Despite efforts to thoroughly search for and examine articles, this is not a systematic review and a quantitative statistical analysis could not be conducted due to the variability in measured outcomes and target populations. There is a possibility of language bias as the search was limited to the English language. Additionally, all research studies in this field were not covered, especially those conducted prior to the year 2000. Lastly, some of the papers did not separate urban settings from rural and remote settings, so distinct lessons for the rural and remote settings are harder to identify.
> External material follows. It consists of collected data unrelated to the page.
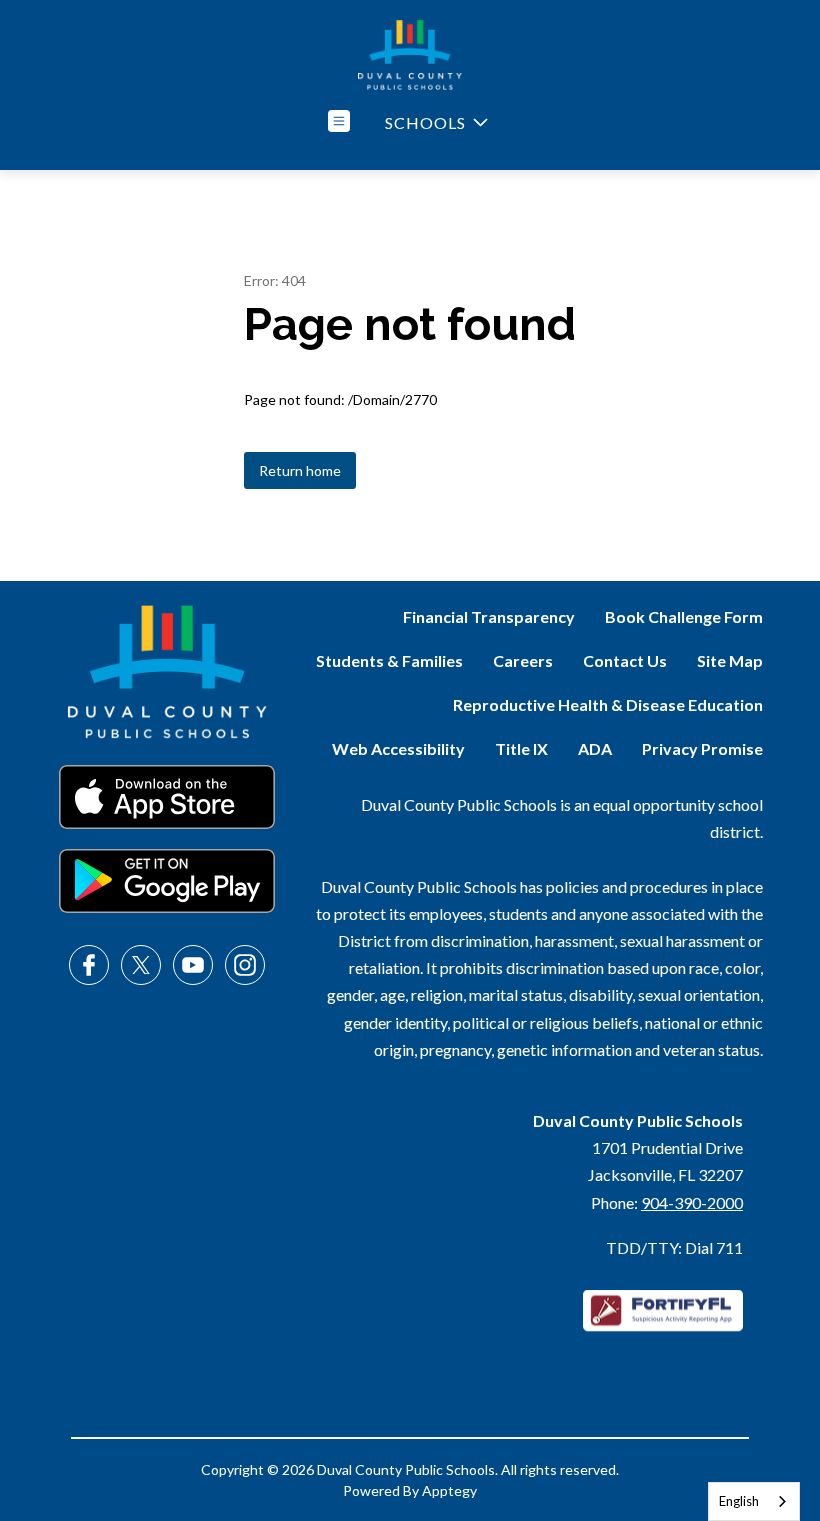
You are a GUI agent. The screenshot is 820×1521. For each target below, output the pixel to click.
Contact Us (625, 660)
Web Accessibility (398, 748)
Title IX (521, 748)
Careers (523, 660)
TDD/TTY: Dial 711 (674, 1247)
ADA (595, 748)
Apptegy (449, 1490)
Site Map (730, 660)
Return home (300, 470)
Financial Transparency (489, 616)
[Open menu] (339, 121)
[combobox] (754, 1501)
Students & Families (389, 660)
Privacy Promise (702, 748)
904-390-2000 (692, 1202)
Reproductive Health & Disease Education (608, 704)
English (739, 1501)
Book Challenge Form (684, 616)
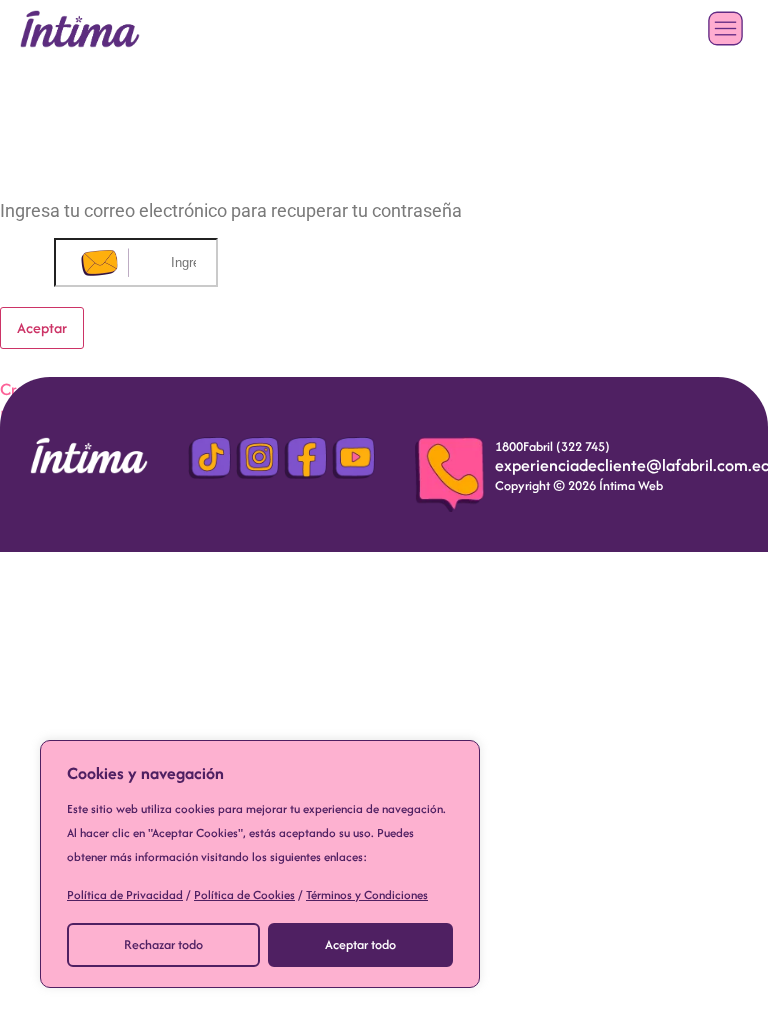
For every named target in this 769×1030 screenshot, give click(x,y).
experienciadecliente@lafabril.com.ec (632, 465)
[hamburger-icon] (725, 28)
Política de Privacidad (125, 894)
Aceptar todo (360, 944)
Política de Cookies (244, 894)
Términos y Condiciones (367, 894)
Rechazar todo (163, 944)
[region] (260, 864)
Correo (27, 261)
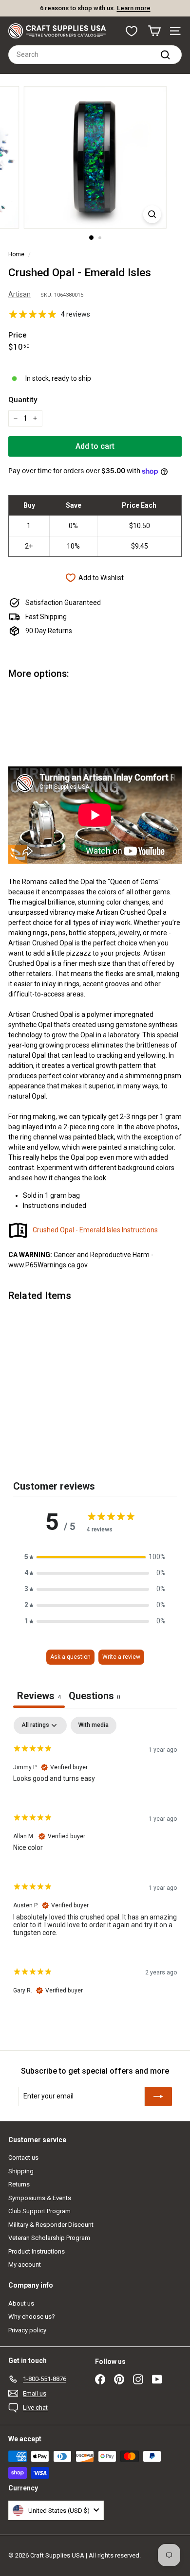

Nonetheless, to the best of our knowledge, this is the first structured review to examine AMS in rural and remote PHC. It included a respectable number of studies from around the world. Screening and appraisal of articles were performed by at least two independent researchers, thereby reducing inter-rater variability. Relevant data extracted from studies were categorically summarised in tables for rapid search, thus enabling a comprehensive description of recent evidence on antimicrobial resistance and stewardship in rural and remote PHC settings.

Conclusion

There is strong evidence that excessive antimicrobial prescribing and use greatly contribute to the rise of AMR. Various physician and patient factors are at play, especially in PHC in remote and rural settings where health resources and regulations are limited. Several AMS strategies aimed at education, clinical support, surveillance, and policies have been attempted with mostly positive results. Future researchers should place emphasis on investigating the effectiveness of interventions over longer durations, capturing the patient perspective and contrasting AMS in rural and remote settings.